Antioquía (sur de la actual Turquía, en la frontera siria) era la tercera ciudad del imperio romano, después de Roma y Alejandría. Desempeñaba un papel clave para el comercio de la época. Era una ciudad muy corrupta, en la cual reinaba una gran inmoralidad. Fue en esa ciudad difícil en donde unos sencillos creyentes anónimos anunciaron la Buena Nueva de la salvación por Jesucristo. Muchas personas creyeron este mensaje y se convirtieron al Señor (Hechos 11:21). Su vida cambió tanto que el nombre de cristianos, “los que son de Cristo”, fue empleado por primera vez en ese momento.
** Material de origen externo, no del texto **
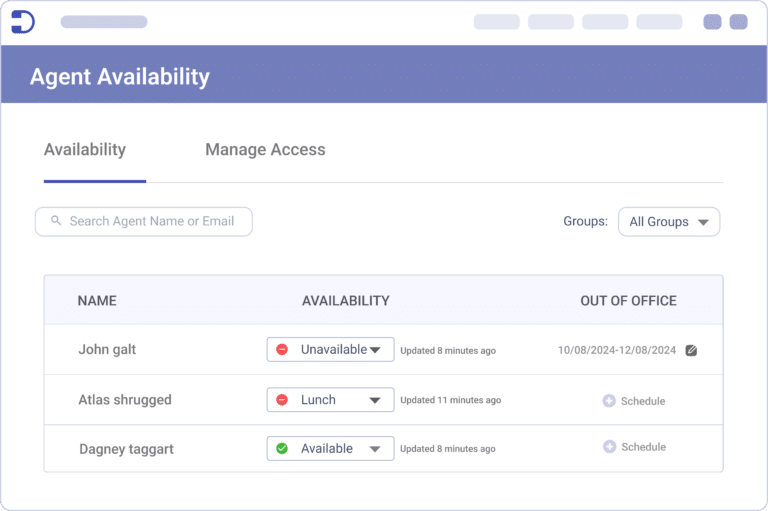Image resolution: width=768 pixels, height=511 pixels.
Task: Open Dagney taggart's Available status dropdown
Action: (x=330, y=449)
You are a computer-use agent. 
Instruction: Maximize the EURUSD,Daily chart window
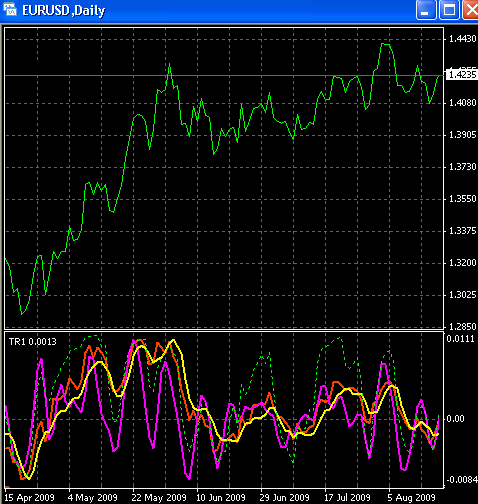pos(449,10)
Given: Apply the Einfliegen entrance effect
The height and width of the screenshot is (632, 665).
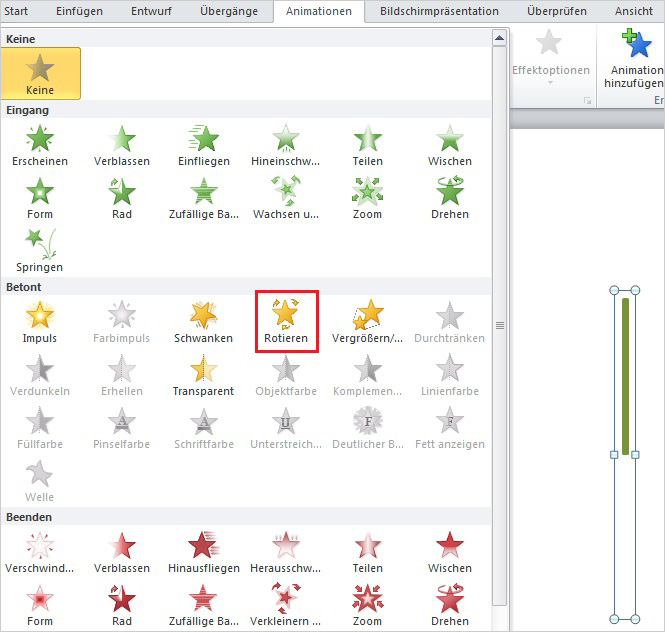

Dos mil años después el término cristiano sigue empleándose, aun cuando su sentido a menudo, y por desdicha, haya sido desfigurado. Para ser cristiano, para ser de Cristo, es necesario haber nacido de nuevo, haber nacido del Espíritu (Juan 3:3, 7). Este nuevo nacimiento no se recibe mediante el bautismo, sino por la fe en Jesús, muerto y resucitado. Es un nuevo comienzo. El que ha nacido de nuevo tiene una nueva vida que le permite conocer a Jesús, amarle, honrarle y vivir en comunión con él.
Le transcribimos un pensamiento de un cristiano que vivió hace cuatro siglos: «El cristiano es un hombre que no vive para sí mismo, sino para Cristo y para su prójimo. Para Cristo por la fe, para su prójimo por el amor. Mediante la fe se eleva por encima de sí mismo hasta Dios. Para Dios, él se dedica por amor a su prójimo. Sin embargo, siempre mora en Dios y en su amor».